Data leakage inflates prediction performance in connectome-based machine learning models

• Published in: Nature communications Vol. 15; no. 1; pp. 1829 - 15
• Main Authors: Rosenblatt, Matthew, Tejavibulya, Link, Jiang, Rongtao, Noble, Stephanie, Scheinost, Dustin
• Format: Journal Article
• Language: English
• Published: London Nature Publishing Group UK 28.02.2024; Nature Publishing Group; Nature Portfolio
• Subjects: 59/36; 59/57; 631/378; 631/378/2649; 639/705/1042; Brain - diagnostic imaging; Connectome - methods; Data integrity; Datasets; Feature selection; Humanities and Social Sciences; Humans; Leakage; Learning algorithms; Machine Learning; Magnetic Resonance Imaging - methods; Medical imaging; Modelling; multidisciplinary; Neuroimaging; Neuroimaging - methods; Performance prediction; Phenotypes; Prediction models; Reproducibility of Results; Science; Science (multidisciplinary); Structure-function relationships
• ISSN: 2041-1723; 2041-1723
• DOI: 10.1038/s41467-024-46150-w

Predictive modeling is a central technique in neuroimaging to identify brain-behavior relationships and test their generalizability to unseen data.

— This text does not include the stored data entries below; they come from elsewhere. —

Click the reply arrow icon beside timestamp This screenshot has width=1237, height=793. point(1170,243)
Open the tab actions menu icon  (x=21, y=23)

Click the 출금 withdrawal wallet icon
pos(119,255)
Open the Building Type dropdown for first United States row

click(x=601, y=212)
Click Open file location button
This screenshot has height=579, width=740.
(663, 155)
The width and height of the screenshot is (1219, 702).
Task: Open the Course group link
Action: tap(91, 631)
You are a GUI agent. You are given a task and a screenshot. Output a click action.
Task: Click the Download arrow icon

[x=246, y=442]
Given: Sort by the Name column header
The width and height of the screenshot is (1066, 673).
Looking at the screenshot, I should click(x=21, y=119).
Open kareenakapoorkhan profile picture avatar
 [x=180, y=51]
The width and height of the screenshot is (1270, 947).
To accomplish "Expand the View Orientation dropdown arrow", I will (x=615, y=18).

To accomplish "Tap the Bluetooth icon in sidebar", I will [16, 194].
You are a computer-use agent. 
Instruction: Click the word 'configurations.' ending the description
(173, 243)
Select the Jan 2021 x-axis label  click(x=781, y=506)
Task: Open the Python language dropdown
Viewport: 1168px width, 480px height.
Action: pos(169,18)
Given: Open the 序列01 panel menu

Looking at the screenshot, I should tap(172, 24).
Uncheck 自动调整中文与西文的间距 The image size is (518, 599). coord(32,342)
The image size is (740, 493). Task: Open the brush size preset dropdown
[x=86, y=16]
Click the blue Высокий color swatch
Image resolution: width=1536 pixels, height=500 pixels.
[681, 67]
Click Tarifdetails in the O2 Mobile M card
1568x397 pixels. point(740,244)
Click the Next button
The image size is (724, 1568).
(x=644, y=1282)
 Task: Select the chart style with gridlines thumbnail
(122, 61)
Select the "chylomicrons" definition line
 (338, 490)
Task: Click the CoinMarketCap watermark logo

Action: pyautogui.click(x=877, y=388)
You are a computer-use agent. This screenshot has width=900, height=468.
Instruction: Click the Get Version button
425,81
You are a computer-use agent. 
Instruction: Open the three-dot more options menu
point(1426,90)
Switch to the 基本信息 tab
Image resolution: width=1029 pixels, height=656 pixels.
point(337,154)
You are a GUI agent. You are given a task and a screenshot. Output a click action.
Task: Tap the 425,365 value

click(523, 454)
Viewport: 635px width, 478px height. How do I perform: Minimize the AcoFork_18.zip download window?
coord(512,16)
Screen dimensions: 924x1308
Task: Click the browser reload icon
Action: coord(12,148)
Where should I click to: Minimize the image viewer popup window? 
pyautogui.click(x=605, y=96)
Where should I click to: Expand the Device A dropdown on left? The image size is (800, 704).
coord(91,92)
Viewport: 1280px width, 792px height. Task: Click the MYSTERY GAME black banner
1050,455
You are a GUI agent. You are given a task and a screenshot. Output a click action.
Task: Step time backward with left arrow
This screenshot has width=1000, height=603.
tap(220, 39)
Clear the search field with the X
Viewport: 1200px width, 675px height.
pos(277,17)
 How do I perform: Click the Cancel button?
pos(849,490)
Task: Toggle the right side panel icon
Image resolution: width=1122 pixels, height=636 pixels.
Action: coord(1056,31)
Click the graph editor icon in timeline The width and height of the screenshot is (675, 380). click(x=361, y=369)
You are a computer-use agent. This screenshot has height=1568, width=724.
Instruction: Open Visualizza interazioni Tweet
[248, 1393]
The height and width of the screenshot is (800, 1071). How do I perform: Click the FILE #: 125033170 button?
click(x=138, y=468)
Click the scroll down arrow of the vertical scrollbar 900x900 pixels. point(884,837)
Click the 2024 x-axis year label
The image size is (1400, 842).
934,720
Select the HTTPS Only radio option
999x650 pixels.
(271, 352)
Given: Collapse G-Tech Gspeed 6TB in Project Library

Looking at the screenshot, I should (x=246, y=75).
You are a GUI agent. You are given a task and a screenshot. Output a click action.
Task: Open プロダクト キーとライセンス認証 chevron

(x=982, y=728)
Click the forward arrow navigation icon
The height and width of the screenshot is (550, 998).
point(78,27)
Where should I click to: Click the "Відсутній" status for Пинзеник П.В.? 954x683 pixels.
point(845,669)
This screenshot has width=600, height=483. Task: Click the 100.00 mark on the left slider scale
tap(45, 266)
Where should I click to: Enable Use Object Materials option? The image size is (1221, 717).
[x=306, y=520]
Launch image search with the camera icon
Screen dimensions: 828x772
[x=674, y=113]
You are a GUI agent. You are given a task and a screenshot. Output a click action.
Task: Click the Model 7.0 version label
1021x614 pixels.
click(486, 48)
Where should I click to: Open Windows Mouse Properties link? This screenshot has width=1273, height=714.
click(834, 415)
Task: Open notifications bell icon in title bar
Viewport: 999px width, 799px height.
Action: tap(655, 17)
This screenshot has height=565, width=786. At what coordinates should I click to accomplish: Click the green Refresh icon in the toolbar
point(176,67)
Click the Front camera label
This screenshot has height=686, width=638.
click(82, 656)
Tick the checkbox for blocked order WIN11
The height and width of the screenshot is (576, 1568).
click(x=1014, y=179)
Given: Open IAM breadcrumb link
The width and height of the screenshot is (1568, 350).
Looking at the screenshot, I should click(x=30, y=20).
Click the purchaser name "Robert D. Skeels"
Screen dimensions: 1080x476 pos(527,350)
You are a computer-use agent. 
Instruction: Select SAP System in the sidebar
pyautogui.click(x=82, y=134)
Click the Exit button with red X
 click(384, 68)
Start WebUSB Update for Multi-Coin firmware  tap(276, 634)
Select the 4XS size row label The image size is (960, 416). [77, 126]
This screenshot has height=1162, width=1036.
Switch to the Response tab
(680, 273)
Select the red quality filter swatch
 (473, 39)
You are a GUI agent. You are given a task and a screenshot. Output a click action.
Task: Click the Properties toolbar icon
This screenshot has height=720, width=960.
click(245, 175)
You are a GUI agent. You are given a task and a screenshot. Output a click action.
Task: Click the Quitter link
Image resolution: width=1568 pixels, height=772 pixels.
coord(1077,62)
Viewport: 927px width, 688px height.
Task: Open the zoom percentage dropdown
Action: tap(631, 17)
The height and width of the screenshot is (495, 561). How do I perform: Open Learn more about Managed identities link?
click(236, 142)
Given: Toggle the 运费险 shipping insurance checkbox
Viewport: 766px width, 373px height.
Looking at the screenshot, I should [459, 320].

However, data leakage undermines the validity of predictive models by breaching the separation between training and test data. Leakage is always an incorrect practice but still pervasive in machine learning. Understanding its effects on neuroimaging predictive models can inform how leakage affects existing literature. Here, we investigate the effects of five forms of leakage–involving feature selection, covariate correction, and dependence between subjects–on functional and structural connectome-based machine learning models across four datasets and three phenotypes. Leakage via feature selection and repeated subjects drastically inflates prediction performance, whereas other forms of leakage have minor effects. Furthermore, small datasets exacerbate the effects of leakage. Overall, our results illustrate the variable effects of leakage and underscore the importance of avoiding data leakage to improve the validity and reproducibility of predictive modeling. The effects of data leakage on predictive models in neuroimaging studies are not well understood. Here, the authors show that data leakage via feature selection and repeated subjects drastically inflates prediction performance, whereas other forms of leakage have more minor effects.